Transformer Architecture
The architecture behind GPT, BERT, and all modern LLMs. Self-attention is all you need.
What is a Transformer?
Introduced in the 2017 paper "Attention Is All You Need", the Transformer is a neural network architecture that processes sequences using self-attention instead of recurrence (RNN/LSTM). It can look at all positions in a sequence simultaneously, making it parallelizable and much faster to train than RNNs.
Before Transformers, we processed words one at a time (RNN). Transformers see the entire sequence at once and learn which words to "pay attention to" for each word.
Key Innovation: Self-Attention
Self-attention lets each word look at every other word in the sequence and decide how much to "attend to" each one. For the sentence "The cat sat on the mat because it was tired", the word "it" needs to attend strongly to "cat" to understand the reference.
Attention(Q, K, V) = softmax(Q × K^T / √d_k) × V
Where:
Q (Query) = "What am I looking for?"
K (Key) = "What do I contain?"
V (Value) = "What information do I provide?"
d_k = dimension of keys (for scaling)
Each word generates its own Q, K, V vectors from learned weight matrices.
Step-by-Step Attention
Self-Attention Calculation
- Create Q, K, V — Multiply each word embedding by learned weight matrices W_Q, W_K, W_V
- Compute scores — Dot product of Q with every K: score = Q · K^T
- Scale — Divide by √d_k to prevent large values that cause vanishing gradients in softmax
- Softmax — Normalize scores to get attention weights (sum to 1)
- Weighted sum — Multiply each V by its attention weight and sum up
Multi-Head Attention
Instead of one attention function, run multiple attention "heads" in parallel. Each head can focus on different types of relationships:
MultiHead(Q, K, V) = Concat(head_1, head_2, ..., head_h) × W_O
head_i = Attention(Q × W_Q_i, K × W_K_i, V × W_V_i)
Example: 8 heads, each with d_k = 64, total dimension = 512
Head 1 might focus on: syntactic relationships (subject-verb)
Head 2 might focus on: coreference (pronoun-noun)
Head 3 might focus on: positional proximity
Full Transformer Architecture
ENCODER (processes input):
Input Embedding + Positional Encoding
→ [Multi-Head Self-Attention → Add & Norm → Feed-Forward → Add & Norm] × N layers
DECODER (generates output):
Output Embedding + Positional Encoding
→ [Masked Multi-Head Self-Attention → Add & Norm
→ Cross-Attention (attend to encoder) → Add & Norm
→ Feed-Forward → Add & Norm] × N layers
→ Linear → Softmax → Output Probabilities
Positional Encoding
Since Transformers process all words in parallel (no recurrence), they have no sense of word order. Positional encoding adds position information to each word embedding:
PE(pos, 2i) = sin(pos / 10000^(2i/d_model))

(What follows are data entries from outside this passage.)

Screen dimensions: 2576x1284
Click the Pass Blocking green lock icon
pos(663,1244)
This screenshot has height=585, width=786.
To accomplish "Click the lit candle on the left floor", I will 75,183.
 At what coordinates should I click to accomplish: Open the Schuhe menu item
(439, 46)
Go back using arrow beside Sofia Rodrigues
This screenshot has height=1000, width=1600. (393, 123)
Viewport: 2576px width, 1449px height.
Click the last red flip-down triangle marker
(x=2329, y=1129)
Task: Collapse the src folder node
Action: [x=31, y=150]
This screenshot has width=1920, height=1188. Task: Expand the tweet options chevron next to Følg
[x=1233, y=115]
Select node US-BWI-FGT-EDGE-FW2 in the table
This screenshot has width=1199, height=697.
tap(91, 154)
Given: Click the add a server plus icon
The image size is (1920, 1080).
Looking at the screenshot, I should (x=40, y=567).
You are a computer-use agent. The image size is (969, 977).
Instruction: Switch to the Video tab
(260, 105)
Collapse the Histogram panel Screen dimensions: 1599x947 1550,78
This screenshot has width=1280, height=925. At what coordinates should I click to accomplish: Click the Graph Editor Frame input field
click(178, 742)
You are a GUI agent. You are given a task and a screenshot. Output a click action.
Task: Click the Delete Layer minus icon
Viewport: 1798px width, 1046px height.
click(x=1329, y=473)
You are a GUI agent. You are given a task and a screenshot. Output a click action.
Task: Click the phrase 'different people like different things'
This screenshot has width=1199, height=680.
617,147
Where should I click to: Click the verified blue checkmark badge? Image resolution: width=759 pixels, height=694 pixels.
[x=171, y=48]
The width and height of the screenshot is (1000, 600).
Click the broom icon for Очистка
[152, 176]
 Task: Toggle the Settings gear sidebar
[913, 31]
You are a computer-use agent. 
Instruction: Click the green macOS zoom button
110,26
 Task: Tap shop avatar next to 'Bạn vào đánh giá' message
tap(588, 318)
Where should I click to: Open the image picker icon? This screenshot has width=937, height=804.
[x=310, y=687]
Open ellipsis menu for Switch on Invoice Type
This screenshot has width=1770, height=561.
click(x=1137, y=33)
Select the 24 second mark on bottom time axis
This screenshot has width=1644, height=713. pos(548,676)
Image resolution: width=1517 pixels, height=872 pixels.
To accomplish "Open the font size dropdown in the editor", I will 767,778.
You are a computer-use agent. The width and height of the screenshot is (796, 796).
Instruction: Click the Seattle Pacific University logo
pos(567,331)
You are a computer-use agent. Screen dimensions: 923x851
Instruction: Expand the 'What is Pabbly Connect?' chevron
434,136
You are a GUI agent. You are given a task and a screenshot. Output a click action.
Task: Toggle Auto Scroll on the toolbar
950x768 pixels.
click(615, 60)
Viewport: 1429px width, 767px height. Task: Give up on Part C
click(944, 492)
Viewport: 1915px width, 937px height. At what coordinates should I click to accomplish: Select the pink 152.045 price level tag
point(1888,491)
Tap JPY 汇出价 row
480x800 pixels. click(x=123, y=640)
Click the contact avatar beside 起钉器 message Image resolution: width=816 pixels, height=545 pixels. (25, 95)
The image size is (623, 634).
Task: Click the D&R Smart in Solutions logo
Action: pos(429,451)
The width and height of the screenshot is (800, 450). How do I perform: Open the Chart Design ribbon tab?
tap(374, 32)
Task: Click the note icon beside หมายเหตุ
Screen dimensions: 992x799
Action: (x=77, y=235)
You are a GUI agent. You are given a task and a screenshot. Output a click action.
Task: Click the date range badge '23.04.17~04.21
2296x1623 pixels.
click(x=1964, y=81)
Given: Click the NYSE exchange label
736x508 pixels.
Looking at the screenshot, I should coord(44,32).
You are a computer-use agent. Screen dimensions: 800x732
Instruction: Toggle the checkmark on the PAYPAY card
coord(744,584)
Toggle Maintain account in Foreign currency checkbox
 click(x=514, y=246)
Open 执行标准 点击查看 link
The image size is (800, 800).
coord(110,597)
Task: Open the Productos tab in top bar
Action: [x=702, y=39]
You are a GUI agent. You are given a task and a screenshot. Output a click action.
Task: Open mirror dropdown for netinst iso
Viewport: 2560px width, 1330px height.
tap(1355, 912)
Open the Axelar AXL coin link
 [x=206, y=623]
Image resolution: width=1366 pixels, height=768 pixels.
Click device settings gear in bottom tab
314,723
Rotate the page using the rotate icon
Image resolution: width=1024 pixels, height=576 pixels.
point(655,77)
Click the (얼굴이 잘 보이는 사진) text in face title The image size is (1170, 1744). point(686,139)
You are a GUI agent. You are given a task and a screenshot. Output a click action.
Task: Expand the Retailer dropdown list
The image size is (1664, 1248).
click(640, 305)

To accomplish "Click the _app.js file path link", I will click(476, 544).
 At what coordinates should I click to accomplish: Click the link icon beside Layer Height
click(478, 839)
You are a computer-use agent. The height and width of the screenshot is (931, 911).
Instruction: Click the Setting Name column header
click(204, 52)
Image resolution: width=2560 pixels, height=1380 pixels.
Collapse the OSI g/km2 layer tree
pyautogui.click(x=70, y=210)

PE(pos, 2i+1) = cos(pos / 10000^(2i/d_model))
This gives each position a unique pattern that the model can learn to use.
Code: Simple Self-Attention
import numpy as np
def self_attention(Q, K, V):
d_k = Q.shape[-1]
scores = np.matmul(Q, K.T) / np.sqrt(d_k) # Scale dot product
weights = np.exp(scores) / np.sum(np.exp(scores), axis=-1, keepdims=True) # Softmax
output = np.matmul(weights, V) # Weighted sum of values
return output, weights
# Example: 3 words, embedding dim = 4
np.random.seed(42)
embeddings = np.random.randn(3, 4) # 3 words, 4 dimensions
# In practice, Q/K/V come from learned projections
# Here we simplify: Q = K = V = embeddings
output, attention_weights = self_attention(embeddings, embeddings, embeddings)
print("Attention weights (which words attend to which):")
print(np.round(attention_weights, 3))
print("\nOutput (context-aware representations):")
print(np.round(output, 3))
BERT vs GPT
BERT (Encoder-only)
Bidirectional — sees full context. Pre-trained with Masked Language Model. Best for: classification, NER, QA, embeddings.
GPT (Decoder-only)
Autoregressive — left-to-right only. Pre-trained to predict next token. Best for: text generation, conversation, code.
Why Transformers Won
| Feature | RNN/LSTM | Transformer |
|---|
| Parallelization | Sequential (slow) | Fully parallel (fast) |
| Long-range dependencies | Vanishing gradients | Direct attention to any position |
| Training speed | Slow on long sequences | Fast with GPU parallelism |
| Scalability | Limited | Scales to billions of parameters |
Self-attention has O(n²) complexity with sequence length. For very long sequences (>4096 tokens), variants like Longformer or Flash Attention are needed.